What have you learned about managing your blood sugar day to day?
I've become much more interested in my stability score and standard deviation numbers, especially after Levels switched to the Stello sensor, which you can't calibrate with a finger stick. I realized I need to focus less on whether the exact number is accurate and more on the patterns---whether I'm having spikes or staying stable.
I've also learned about my morning glucose. My version of the dawn phenomenon involves a spike after I wake up and start my day. I experimented a lot with my morning coffee routine because I'd be driving to work and my blood glucose would shoot up to 140 or higher after just coffee with heavy cream and Splenda. It's been a negotiation with myself to figure out what works.
The biggest change came from eliminating late-night eating of things like Atkins bars, which were triggering my compulsive overeating. Even though the bars didn't spike my glucose much, they were keeping me plateaued. During the weeks when I don't eat them, my average blood glucose has been 105---way lower than usual. My dawn phenomenon has become much less noticeable, too.
What would you tell others who are struggling with prediabetes?
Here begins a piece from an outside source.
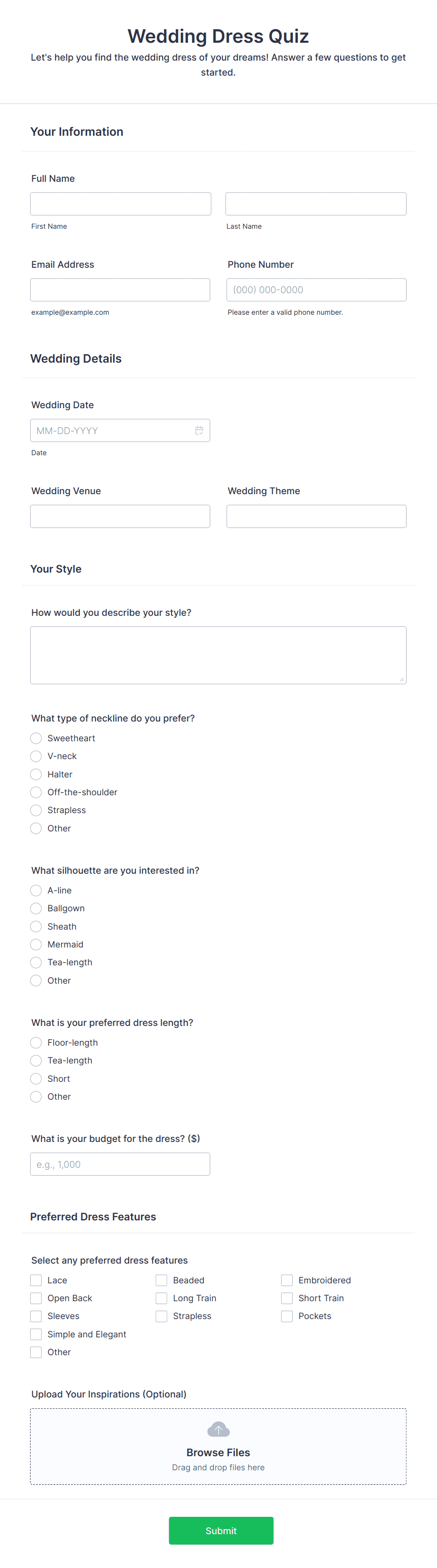Check the Long Train option
Screen dimensions: 437x1568
161,1298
Once you have the glucose monitor, it's hard to imagine living without it. It forces me to be real with myself. There are so many situations where it's easy to think, "It's not so bad if I just put a little bit of this dessert in my mouth." But the CGM shows you the truth.
The flip side is that sometimes it validates that it was actually not a complete disaster to eat something your diabetic support group might frown on. It's been educational to notice which foods aren't spiking me that I know people in my support group would disapprove of---though I'm sure some of those foods are probably hurting me in other ways even without a glucose spike.
Overall, Levels and the CGM have been amazing tools. Without them, I wouldn't have known about my morning spikes, my response to restaurant food, or how exercise brings my numbers down in real time. It's truly been life-changing.